Hepatitis C may increase cancer risk

Washington: Hepatitis C may be associated with an increased risk of non-Hodgkin’s lymphoma, renal and prostate cancers, as well as liver cancer, scientists say.

An Indian patient on treatment for hepatitis C at a clinic, receives a weekly supply of drugs used to treat the viral infection.

An Indian patient on treatment for hepatitis C at a clinic, receives a weekly supply of drugs used to treat the viral infection.

Researchers found that cancer rates in patients with the hepatitis C virus (HCV) were significantly increased compared to the non-HCV cohort.

The aim of the study was to describe the rates of all cancers in the cohort of HCV patients compared to the non-HCV population. Known cancer types associated with hepatitis C include non-Hodgkin’s lymphoma, renal and prostate cancers, as well as liver cancer.

A retrospective study at Kaiser Permanente, Southern California, US, was conducted. The study authors recorded all cancer diagnoses in patients over 18 years of age with or without HCV during 2008-2012.

Within the timeframe of the study 145,210 patient years were included in the HCV cohort, and 13,948,826 patient years were included in the non-HCV cohort.

In the HCV cohort there were 2,213 cancer diagnoses (1,524/100,000) during the 5-year period and 1,654 cancer diagnoses when liver cancer was excluded (1,139/100,000).

In the non-HCV cohort there were 84,419 cancer diagnoses (605/100,000) during the same 5-year period and 83,795 (601/100,000) when liver cancer was excluded.

When all cancers are considered the rate is 2.5 times higher in the HCV cohort; when liver cancers are excluded, the rate is still almost 2 times higher, researchers said.

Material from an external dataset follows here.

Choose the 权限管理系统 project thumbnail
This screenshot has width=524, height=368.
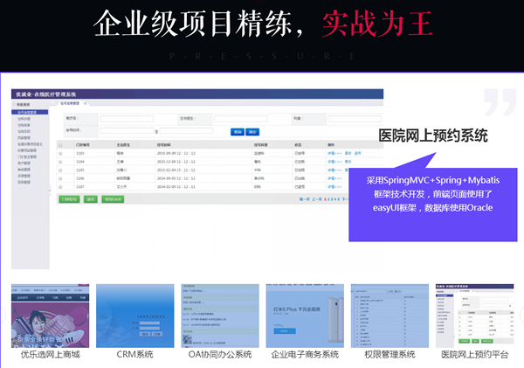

“The results suggest that cancer rates are increased in the cohort of hepatitis C patients versus the non-hepatitis C patients, both including and excluding liver cancers,” said Lisa Nyberg, Kaiser Permanente, Southern California, senior author of the study.

“These findings certainly point to the suggestion that hepatitis C may be associated with an increased risk of cancer.

“However, the findings must be interpreted with caution, as the study also showed that confounding factors such as alcohol abuse, tobacco, obesity, and diabetes modified the results,” Nyberg said.

The research was presented at the International Liver Congress 2015 in Vienna.